La marchandisation du secteur va de pair avec une dégradation de l’accueil. Pour s’en convaincre, il suffit de voir le pedigree des partenaires de Fedasil. Parmi eux, se trouvent des sociétés d’hôtellerie et de soins à la personne (Refugee Assist, Senior Assist, Sept Lieues, Bridgestock), mais aussi une très grande société de sécurité et de gardiennage : G4S, accusée de violation des droits humains en Irak et en Palestine. Il est donc possible – aujourd’hui – pour un demandeur d’asile Irakien d’être « accueilli » à Gand ou à Turnhout aux bons soins de la firme qui l’a maltraité, persécuté et expulsé.

 

 

Les « initiatives citoyennes » : leurs mérites et leurs limites

Les initiatives citoyennes en faveur des migrants ont le grand mérite de mettre les gens à l’abri et de leur éviter l’enfermement. Mais, elles ne parviennent pas résoudre le problème le plus fondamental : l’attaque du secrétariat à l’Asile et à la Migration envers les services publics dont il a la tutelle. Si rien n’est fait, les initiatives citoyennes peuvent même déresponsabiliser les pouvoirs publics et renforcer la ligne du gouvernement fédéral, en montrant qu’il est possible de faire fonctionner un service d’accueil en lui coupant les vivres.

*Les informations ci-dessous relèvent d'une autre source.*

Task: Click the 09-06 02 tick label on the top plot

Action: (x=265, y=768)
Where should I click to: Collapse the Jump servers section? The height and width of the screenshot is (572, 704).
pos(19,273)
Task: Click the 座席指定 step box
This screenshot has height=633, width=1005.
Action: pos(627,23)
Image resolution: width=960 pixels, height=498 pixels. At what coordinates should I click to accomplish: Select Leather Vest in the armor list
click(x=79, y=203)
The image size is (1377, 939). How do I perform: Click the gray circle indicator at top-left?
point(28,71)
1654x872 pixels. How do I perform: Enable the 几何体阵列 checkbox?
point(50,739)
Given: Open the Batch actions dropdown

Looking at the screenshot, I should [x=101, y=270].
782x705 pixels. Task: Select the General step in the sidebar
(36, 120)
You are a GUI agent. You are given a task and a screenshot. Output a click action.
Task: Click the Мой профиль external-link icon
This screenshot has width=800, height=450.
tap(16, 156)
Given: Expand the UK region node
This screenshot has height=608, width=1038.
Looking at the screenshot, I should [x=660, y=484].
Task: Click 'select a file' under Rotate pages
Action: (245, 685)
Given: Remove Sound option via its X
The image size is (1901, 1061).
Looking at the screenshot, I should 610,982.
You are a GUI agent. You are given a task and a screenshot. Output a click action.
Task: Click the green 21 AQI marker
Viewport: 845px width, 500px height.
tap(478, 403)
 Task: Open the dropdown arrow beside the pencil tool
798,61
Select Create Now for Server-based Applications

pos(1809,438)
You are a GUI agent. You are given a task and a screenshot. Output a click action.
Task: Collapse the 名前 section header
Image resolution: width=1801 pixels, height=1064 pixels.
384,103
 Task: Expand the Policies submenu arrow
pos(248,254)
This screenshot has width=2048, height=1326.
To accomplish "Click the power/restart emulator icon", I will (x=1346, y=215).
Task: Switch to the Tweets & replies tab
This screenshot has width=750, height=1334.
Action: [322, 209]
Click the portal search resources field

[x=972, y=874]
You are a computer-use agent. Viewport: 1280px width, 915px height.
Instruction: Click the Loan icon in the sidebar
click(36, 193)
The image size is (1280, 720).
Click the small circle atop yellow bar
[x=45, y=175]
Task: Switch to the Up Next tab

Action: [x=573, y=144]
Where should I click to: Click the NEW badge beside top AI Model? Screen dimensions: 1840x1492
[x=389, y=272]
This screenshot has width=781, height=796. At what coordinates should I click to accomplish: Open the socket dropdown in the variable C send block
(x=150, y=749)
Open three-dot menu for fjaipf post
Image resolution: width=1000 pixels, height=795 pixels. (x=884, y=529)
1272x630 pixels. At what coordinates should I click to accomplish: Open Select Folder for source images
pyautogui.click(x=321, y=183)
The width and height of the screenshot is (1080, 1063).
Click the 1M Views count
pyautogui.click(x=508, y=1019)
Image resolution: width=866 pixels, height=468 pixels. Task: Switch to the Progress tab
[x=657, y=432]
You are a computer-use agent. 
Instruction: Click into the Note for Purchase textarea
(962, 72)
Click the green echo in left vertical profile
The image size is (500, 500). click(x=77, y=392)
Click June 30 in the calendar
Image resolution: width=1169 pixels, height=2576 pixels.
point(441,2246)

Les responsables de la plateforme citoyenne de soutien aux réfugiés semblent être conscients de ce problème : « La plateforme – expliquent-ils – ne souhaite pas se substituer à l’Etat belge, qui a une série d’obligations envers les demandeurs d’asile selon la législation  européenne et internationale. (…) Aujourd’hui, la Plateforme veut s’inscrire dans la durée pour se construire sur base de cette belle solidarité envers les demandeurs d’asile et de cette mobilisation inédite des citoyen.ne.s. Elle veut également s’interroger sur les origines de cette crise et sur les changements nécessaires pour qu’elle ne se reproduise plus dans le futur » (source: bxlrefugees.be).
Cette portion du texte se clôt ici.